[Stored records]
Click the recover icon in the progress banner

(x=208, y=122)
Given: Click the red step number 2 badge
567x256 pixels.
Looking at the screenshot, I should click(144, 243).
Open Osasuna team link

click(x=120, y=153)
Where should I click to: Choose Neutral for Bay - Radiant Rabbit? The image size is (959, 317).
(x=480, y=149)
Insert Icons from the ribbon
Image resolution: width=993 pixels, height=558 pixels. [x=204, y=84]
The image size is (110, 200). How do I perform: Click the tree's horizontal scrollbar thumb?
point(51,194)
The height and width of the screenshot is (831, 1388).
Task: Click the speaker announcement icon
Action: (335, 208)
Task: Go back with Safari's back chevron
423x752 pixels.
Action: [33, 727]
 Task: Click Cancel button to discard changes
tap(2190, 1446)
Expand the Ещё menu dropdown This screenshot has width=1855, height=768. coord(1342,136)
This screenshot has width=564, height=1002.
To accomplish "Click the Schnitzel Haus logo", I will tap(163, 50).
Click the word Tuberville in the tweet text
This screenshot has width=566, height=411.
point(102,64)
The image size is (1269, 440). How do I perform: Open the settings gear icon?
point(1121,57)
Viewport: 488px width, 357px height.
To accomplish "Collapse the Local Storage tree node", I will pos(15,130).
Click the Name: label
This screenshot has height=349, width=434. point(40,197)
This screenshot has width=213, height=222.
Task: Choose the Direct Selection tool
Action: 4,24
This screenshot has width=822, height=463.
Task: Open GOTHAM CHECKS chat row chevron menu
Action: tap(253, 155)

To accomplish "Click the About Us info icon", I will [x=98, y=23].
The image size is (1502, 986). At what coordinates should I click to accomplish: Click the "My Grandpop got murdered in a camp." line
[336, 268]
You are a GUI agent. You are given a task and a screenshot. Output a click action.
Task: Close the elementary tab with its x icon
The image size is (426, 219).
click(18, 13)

**GIVEN EXERCISE:** Retype every one of the records above, line for line, with no changes.

**RESPONSE TO THIS EXERCISE:**
Click the recover icon in the progress banner

(x=208, y=122)
Given: Click the red step number 2 badge
567x256 pixels.
Looking at the screenshot, I should click(144, 243).
Open Osasuna team link

click(x=120, y=153)
Where should I click to: Choose Neutral for Bay - Radiant Rabbit? The image size is (959, 317).
(x=480, y=149)
Insert Icons from the ribbon
Image resolution: width=993 pixels, height=558 pixels. [x=204, y=84]
The image size is (110, 200). How do I perform: Click the tree's horizontal scrollbar thumb?
point(51,194)
The height and width of the screenshot is (831, 1388).
Task: Click the speaker announcement icon
Action: (335, 208)
Task: Go back with Safari's back chevron
423x752 pixels.
Action: [33, 727]
 Task: Click Cancel button to discard changes
tap(2190, 1446)
Expand the Ещё menu dropdown This screenshot has width=1855, height=768. coord(1342,136)
This screenshot has width=564, height=1002.
To accomplish "Click the Schnitzel Haus logo", I will tap(163, 50).
Click the word Tuberville in the tweet text
This screenshot has width=566, height=411.
point(102,64)
The image size is (1269, 440). How do I perform: Open the settings gear icon?
point(1121,57)
Viewport: 488px width, 357px height.
To accomplish "Collapse the Local Storage tree node", I will pos(15,130).
Click the Name: label
This screenshot has height=349, width=434. point(40,197)
This screenshot has width=213, height=222.
Task: Choose the Direct Selection tool
Action: 4,24
This screenshot has width=822, height=463.
Task: Open GOTHAM CHECKS chat row chevron menu
Action: tap(253, 155)

To accomplish "Click the About Us info icon", I will [x=98, y=23].
The image size is (1502, 986). At what coordinates should I click to accomplish: Click the "My Grandpop got murdered in a camp." line
[336, 268]
You are a GUI agent. You are given a task and a screenshot. Output a click action.
Task: Close the elementary tab with its x icon
The image size is (426, 219).
click(18, 13)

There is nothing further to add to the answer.